§ **Exercise requirements**
#1 Retype the stretch of the EEVDF testing thread from "One important detail" through "x 64C/128T) below.", keeping every character as it appears.
#2 Pick up the EEVDF testing thread after its final line and continue writing it.

§ **Text provided**

———

In the meantime, if you need more data from the test system for any
particular workload, please do let me know. I will collect the per-task
and system-wide schedstat data for the workload as it is rather
inexpensive to collect and gives good insights but if you need any
other data, I'll be more than happy to get those too for analysis.

--
Thanks and Regards,
Prateek

K Prateek Nayak March 22, 2023, 9:38 a.m. UTC | #5

Hello Peter,

One important detail I forgot to mention: When I picked eevdf commits
from your tree
(https://git.kernel.org/pub/scm/linux/kernel/git/tip/tip.git/log/?h=sched/core),
they were based on v6.3-rc1 with the sched/eevdf HEAD at:

commit: 0dddbc0b54ad ("sched/fair: Implement an EEVDF like policy")

On 3/22/2023 12:19 PM, K Prateek Nayak wrote:
> Hello Peter,
> 
> Leaving some results from my testing on a dual socket Zen3 machine
> (2 x 64C/128T) below.

———

[Data on locating visible targets]
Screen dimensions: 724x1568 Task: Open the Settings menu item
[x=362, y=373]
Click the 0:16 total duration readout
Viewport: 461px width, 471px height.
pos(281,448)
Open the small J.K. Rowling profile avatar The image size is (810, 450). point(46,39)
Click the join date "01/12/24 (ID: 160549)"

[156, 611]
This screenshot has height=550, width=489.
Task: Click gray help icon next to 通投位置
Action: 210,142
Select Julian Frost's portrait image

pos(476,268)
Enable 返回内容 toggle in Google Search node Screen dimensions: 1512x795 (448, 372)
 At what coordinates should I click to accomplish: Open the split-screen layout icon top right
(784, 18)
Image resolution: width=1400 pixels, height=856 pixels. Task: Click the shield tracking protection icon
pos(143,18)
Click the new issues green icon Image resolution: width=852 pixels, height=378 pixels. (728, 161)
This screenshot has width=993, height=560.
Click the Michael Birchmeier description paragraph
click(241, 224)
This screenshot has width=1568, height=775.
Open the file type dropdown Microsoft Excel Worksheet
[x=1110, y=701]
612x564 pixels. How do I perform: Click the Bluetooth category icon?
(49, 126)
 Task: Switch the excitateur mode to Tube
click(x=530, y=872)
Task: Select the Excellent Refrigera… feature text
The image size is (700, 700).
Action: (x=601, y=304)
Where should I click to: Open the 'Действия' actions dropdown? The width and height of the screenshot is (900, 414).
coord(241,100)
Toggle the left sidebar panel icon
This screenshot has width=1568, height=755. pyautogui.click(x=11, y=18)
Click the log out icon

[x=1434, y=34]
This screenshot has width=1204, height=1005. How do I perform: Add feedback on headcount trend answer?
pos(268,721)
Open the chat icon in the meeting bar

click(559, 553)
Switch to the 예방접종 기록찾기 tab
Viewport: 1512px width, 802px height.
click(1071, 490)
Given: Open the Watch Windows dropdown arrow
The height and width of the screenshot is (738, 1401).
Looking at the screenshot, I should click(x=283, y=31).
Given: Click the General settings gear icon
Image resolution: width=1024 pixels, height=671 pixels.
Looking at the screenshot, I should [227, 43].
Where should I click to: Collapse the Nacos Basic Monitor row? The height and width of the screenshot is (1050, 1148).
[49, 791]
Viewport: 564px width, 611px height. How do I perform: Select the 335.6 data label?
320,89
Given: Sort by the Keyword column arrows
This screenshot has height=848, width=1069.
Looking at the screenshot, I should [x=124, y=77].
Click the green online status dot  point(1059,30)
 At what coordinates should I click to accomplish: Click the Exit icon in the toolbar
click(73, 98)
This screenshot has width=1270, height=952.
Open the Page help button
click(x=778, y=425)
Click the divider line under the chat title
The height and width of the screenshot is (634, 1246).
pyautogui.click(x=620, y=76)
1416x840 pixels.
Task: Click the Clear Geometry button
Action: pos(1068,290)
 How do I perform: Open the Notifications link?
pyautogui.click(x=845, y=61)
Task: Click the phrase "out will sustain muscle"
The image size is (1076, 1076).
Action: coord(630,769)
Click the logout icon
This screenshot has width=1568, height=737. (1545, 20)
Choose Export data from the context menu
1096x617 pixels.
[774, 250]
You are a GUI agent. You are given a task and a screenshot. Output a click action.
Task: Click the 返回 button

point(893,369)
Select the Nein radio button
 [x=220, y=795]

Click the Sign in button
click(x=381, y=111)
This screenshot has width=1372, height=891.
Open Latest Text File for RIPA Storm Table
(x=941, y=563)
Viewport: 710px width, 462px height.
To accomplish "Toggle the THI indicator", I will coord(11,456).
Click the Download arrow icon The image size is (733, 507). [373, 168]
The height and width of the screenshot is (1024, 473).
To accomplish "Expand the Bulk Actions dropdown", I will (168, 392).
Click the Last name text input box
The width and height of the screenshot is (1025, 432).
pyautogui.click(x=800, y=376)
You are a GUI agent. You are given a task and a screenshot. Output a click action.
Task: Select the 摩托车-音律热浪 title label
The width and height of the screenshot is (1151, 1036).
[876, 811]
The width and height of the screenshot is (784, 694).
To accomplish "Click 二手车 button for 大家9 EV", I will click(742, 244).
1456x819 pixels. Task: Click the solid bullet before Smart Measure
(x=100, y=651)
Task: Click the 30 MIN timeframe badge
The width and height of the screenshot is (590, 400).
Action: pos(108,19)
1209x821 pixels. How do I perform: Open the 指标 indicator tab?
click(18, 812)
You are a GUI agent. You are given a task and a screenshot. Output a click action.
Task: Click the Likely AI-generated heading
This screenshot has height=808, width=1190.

———

§ **Final answers**
#1
One important detail I forgot to mention: When I picked eevdf commits
from your tree
(https://git.kernel.org/pub/scm/linux/kernel/git/tip/tip.git/log/?h=sched/core),
they were based on v6.3-rc1 with the sched/eevdf HEAD at:

commit: 0dddbc0b54ad ("sched/fair: Implement an EEVDF like policy")

On 3/22/2023 12:19 PM, K Prateek Nayak wrote:
> Hello Peter,
> 
> Leaving some results from my testing on a dual socket Zen3 machine
> (2 x 64C/128T) below.

#2
> 
> tl;dr
> 
> o I've not tested workloads with nice and latency nice yet focusing more
>   on the out of the box performance. No changes to sched_feat were made
>   for the same reason. 
> 
> o Except for hackbench (m:n communication relationship), I do not see any
>   regression for other standard benchmarks (mostly 1:1 or 1:n) relation
>   when system is below fully loaded.
> 
> o At fully loaded scenario, schbench seems to be unhappy. Looking at the
>   data from /proc/<pid>/sched for the tasks with schedstats enabled,
>   there is an increase in number of context switches and the total wait
>   sum. When system is overloaded, things flip and the schbench tail
>   latency improves drastically. I suspect the involuntary
>   context-switches help workers make progress much sooner after wakeup
>   compared to tip thus leading to lower tail latency.
> 
> o For the same reason as above, tbench throughput takes a hit with
>   number of involuntary context-switches increasing drastically for the
>   tbench server. There is also an increase in wait sum noticed.
> 
> o Couple of real world workloads were also tested. DeathStarBench
>   throughput tanks much more with the updated version in your tree
>   compared to this series as is.
>   SpecJBB Max-jOPS sees large improvements but comes at a cost of
>   drop in Critical-jOPS signifying an increase in either wait time
>   or an increase in involuntary context-switches which can lead to
>   transactions taking longer to complete.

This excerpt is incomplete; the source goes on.